In Q1 Oman Logistics Company invited investors and developers to submit proposals or Expressions of Interest outlining their interest in either investing in the hub, or partnering with the company, in executing specific projects
Outlook

While the future is certainly bright, threats do exist in the form of inefficient logistics infrastructure, especially outside urban areas, and a shortage of skilled logistics labour as factors that could hold back the sector’s growth.
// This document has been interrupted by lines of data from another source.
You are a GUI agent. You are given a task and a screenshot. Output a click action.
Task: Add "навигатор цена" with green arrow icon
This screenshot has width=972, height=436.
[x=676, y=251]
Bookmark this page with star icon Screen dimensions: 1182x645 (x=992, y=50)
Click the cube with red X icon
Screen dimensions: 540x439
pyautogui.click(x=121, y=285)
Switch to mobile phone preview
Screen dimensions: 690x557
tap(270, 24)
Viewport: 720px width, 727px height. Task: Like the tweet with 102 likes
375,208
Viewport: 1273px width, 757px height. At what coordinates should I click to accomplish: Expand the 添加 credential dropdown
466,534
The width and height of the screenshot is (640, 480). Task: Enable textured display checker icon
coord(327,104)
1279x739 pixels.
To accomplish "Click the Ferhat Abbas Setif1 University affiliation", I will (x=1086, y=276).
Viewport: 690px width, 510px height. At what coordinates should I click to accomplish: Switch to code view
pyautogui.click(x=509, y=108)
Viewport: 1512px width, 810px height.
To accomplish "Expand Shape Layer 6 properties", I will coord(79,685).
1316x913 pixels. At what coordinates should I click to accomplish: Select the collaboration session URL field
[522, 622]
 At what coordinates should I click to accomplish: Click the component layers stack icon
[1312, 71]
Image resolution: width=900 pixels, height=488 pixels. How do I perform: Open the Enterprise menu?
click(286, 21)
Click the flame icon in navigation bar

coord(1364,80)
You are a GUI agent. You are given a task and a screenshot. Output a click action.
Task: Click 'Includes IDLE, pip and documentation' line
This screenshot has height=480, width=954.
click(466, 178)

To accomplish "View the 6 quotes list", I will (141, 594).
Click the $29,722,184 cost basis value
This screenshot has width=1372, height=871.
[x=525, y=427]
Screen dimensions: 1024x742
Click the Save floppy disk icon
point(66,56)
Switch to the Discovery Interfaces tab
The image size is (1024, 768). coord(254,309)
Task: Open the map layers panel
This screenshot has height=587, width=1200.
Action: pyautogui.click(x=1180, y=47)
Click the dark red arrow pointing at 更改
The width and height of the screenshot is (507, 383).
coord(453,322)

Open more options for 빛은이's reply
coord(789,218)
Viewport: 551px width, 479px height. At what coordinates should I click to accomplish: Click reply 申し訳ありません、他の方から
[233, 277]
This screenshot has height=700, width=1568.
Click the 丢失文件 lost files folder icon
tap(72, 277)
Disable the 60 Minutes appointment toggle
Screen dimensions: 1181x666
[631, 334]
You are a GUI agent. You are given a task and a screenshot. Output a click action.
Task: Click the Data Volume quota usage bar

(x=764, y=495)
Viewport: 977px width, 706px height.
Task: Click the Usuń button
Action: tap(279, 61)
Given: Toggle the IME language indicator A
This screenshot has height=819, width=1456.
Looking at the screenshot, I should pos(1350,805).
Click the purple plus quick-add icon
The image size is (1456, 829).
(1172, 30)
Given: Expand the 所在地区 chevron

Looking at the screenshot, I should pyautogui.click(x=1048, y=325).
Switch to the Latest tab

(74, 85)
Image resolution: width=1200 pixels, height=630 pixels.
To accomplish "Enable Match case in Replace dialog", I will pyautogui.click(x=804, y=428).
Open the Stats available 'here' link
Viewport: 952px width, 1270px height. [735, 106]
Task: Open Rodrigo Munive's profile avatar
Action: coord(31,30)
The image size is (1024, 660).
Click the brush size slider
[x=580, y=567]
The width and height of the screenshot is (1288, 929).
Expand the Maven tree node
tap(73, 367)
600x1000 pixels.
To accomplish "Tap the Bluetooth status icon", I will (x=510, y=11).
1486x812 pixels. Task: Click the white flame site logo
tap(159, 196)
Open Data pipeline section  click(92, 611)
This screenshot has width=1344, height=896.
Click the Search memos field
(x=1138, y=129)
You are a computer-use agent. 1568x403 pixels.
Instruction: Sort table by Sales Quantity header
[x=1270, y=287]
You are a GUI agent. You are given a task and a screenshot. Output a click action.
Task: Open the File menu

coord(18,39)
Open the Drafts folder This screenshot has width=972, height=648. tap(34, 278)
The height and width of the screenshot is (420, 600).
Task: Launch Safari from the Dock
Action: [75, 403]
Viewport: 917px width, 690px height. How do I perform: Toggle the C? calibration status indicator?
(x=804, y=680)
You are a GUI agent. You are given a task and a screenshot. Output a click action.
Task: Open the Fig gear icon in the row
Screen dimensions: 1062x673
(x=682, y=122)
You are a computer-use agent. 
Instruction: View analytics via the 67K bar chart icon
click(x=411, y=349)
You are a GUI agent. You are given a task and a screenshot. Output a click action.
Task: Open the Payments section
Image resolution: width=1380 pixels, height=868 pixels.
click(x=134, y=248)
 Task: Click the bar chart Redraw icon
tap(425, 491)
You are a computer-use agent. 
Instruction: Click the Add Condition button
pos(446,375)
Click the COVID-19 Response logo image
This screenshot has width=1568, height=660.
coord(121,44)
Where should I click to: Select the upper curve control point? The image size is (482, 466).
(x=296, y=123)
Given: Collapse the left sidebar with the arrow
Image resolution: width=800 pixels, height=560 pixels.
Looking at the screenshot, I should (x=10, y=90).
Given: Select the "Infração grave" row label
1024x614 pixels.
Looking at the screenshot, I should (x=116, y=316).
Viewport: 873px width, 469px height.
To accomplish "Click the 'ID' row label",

Labur could prove particularly troublesome considering that a workforce of 80,000 will be required to fill the sector’s jobs by the end of this decade and the 24% unemployment rate in the country at present, mostly comprised of Omani nationals.

Growth could be challenged by some major factors like surging competition mainly from the UAE and Saudi Arabia, according to predictions from Frost and Sullivan.

Competition also exists in other countries with similar portfolio and investment scenarios for logistics service, the inefficient logistics infrastructure (especially, in sub-urban areas) limiting the potential cost and time efficiency of the logistics operations, and shortage of skilled labour relating to logistics services to support the growing requirements of the market.

Andrew Long, CEO of HSBC Bank Oman told the Times of Oman in an interview: “The Sultanate’s measures to overcome the issues in the market are the right thing to do. The Omani government is making every effort to rethink how to spend, where to spend, when to spend money; they have cut back its budget, they are looking to funding sources.

“We are still in economic difficulties, but still we are growing much faster than many countries. The government’s activities are the right thing which gave encouragement, but it doesn’t make easy to overcome the issues,” he continued, concluding: “The decision to invest in development of the infrastructure like ports, roads and airport are the correct one to develop the logistics industry. The infrastructures are placed and now they have to deliver.”